‘Would it be impossible to withdraw?’
He cast her a speaking look. ‘No, but I won’t be withdrawing.’
‘You could be tired,’ she suggested. ‘It’s been—hectic.’
He stretched out his legs and clasped his hands behind his head. ‘Hectic,’ he repeated. ‘Not easy to relax, certainly.’
‘How do you relax?’ Alex asked.
‘Wine, women and song,’ he replied flippantly and turned his head to study her reaction.
She looked away awkwardly and he laughed with—not that she was to know it—self-directed irony. ‘You’re quite safe with me, Alex.’
‘I wish you wouldn’t say that—’ she scowled, suddenly fired from awkward to annoyed ‘—with quite so much conviction!’
‘I thought it would be reassuring.’
‘It’s more than that,’ she stated. ‘I mean, I don’t mind being reassured, but I do object to being made to feel like the last woman on the planet you would find desirable.’
‘I didn’t mean to make you feel like that. Come to think of it, I’ve paid you some extravagant compliments and made it clear you looked sexy enough for most men—’
‘In the most backhanded way,’ Alex broke in.
He sat up. ‘Well, what would you like me to do?’
Alex stared at him, her outrage still plain to be seen, but it was also slipping away fast.
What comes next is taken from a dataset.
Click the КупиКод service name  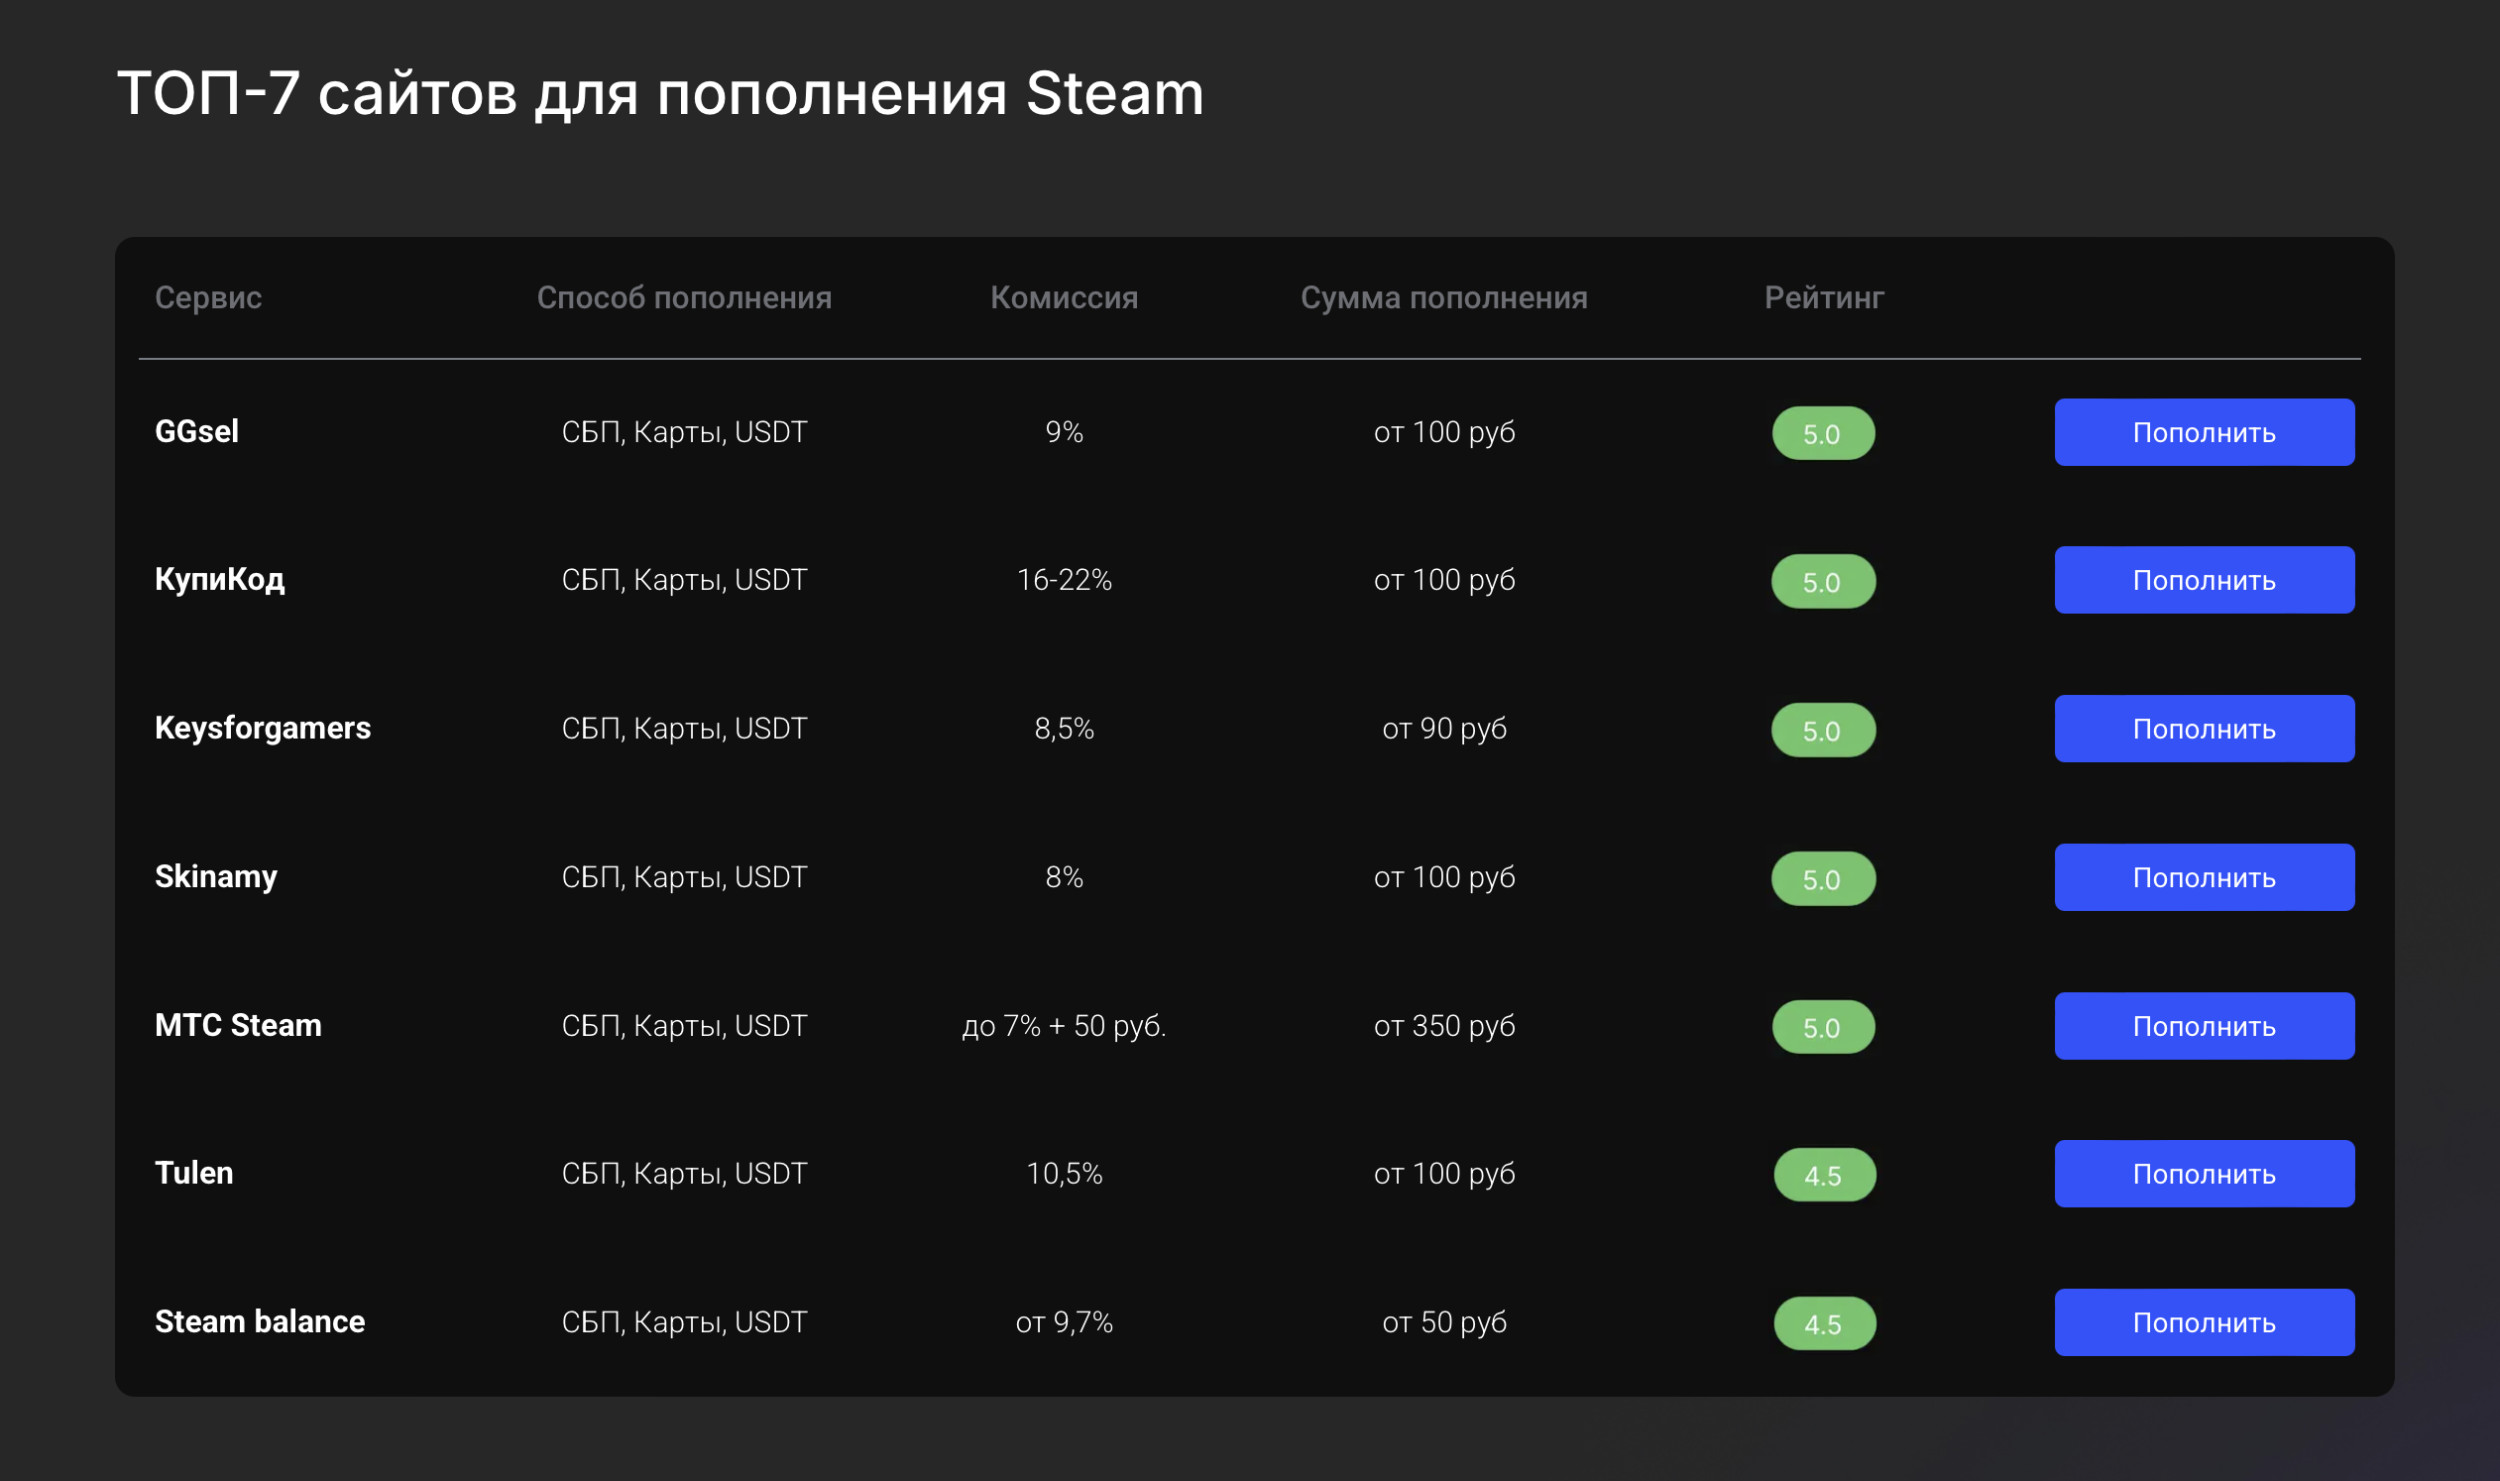[220, 579]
‘Oh, dear,’ she said, looking down the barrel of having made a fool of herself, not to mention quite possibly giving herself away. ‘That may not have come out quite right. Is there any possibility you could understand it was nothing personal?’
‘Nothing?’ he queried.
‘Maybe just my vanity,’ she conceded, after accusing herself mentally of being a liar as well as a fool.
He smiled and watched her for a moment, and thought how young, troubled and essentially innocent she looked. She was also probably the least vain female he knew, yet it was only human to resent being told she was ‘quite safe’ in that context, and curiously lovable.
As for wine, women and song, not that she’d ever know it, but it might not have been so far off the mark. Well, a nightcap maybe, some favourite music in the den, a girl in his arms on the wide, comfortable settee, to relax him from his high-pressure business life.
This girl?
Especially this girl, he thought with an indrawn breath. How sweet would it be to initiate her into the rituals of love-making? To make her gasp with desire and focus those beautiful eyes solely on him, to very slowly bring alive all her most sensitive erogenous zones. To possess that slender figure, those stunning legs and to be the one to meld the different elements of her personality, her sense of humour, that keen intellect and the scholarly side of her into warm, lovely womanhood.
He gritted his teeth suddenly and forced his mind back to her last remark. ‘Uh—yes, I understand perfectly. I’m sorry—’ a smile appeared fleetingly in his eyes ‘—I didn’t realize I was making you feel like that. Actually, going back to what led up to this, one thing I really like to do to relax is fish. I even have a favourite spot that I go up to a couple of times a year. Seisia, but not many people have heard of it.’
Alex, who had listened to his apology and deliberate change of subject with an inward sigh of relief, sat up alertly. ‘The port of Bamaga? On Cape York?’
‘The same,’ he agreed with a quizzical look. ‘You know it?’
She nodded. ‘I spent a holiday there with my parents. My father was also—talk about a mad, keen golfer, he was a fanatical fisherman. Oh! I loved it. We drove up in a four-wheel drive we’d hired and we camped at the holiday park, then we went back to Cairns on a cargo ship, the Trinity Bay.’
‘I know it well.’
‘But …’ She looked puzzled, for there was little at Seisia she could associate Max Goodwin with, unless … ‘Oh, I get it. You probably hire one of those extremely expensive fishing boats that go out into the Gulf of Carpentaria from Seisia for weeks at a time. Or do you own your own?’
‘I deny that charge. But, yes, I hire one, although I usually only manage a week at the most. How did you fish?’
Alex smiled. ‘Off the jetty—it’s supposed to be the best fishing jetty in Australia—and the beach. And we took a dinghy trip up the Jardine River. It was so beautiful and so remote.’ She closed her eyes. ‘I’ll never forget the colours of twilight.’